__WORK REQUIRED__:
The required result is a copy of each line below in which "panel" appears.

__DATA UNDER STUDY__:
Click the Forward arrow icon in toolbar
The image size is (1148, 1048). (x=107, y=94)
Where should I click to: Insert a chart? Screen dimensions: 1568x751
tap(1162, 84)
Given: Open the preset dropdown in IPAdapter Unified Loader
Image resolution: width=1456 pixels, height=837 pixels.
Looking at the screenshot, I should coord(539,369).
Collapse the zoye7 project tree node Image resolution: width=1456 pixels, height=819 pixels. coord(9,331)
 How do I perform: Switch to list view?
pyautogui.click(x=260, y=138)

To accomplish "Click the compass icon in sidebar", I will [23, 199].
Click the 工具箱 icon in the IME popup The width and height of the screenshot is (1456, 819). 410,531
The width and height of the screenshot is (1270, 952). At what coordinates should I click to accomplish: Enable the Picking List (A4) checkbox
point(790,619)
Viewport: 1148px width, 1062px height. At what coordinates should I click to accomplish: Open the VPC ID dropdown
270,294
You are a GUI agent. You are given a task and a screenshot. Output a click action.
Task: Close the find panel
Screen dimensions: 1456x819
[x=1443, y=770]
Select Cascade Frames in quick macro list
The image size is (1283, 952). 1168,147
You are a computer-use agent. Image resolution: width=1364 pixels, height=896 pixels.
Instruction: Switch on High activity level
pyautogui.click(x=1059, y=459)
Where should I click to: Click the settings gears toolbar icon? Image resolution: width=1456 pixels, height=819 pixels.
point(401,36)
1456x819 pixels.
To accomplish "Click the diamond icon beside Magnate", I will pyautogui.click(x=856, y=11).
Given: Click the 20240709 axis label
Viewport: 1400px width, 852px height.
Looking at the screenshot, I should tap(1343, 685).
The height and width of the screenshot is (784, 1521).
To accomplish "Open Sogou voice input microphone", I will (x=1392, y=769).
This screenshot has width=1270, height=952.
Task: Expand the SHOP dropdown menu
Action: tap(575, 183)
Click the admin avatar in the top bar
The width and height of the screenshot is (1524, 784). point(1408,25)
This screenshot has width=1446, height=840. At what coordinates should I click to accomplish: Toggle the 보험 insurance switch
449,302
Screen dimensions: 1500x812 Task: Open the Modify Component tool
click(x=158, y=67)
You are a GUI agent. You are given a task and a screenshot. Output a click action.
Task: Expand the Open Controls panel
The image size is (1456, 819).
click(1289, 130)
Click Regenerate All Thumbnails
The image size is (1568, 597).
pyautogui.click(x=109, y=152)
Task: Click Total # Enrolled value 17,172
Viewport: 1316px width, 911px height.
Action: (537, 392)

__SOLUTION TO THE EXERCISE__:
Task: Close the find panel
Task: Expand the Open Controls panel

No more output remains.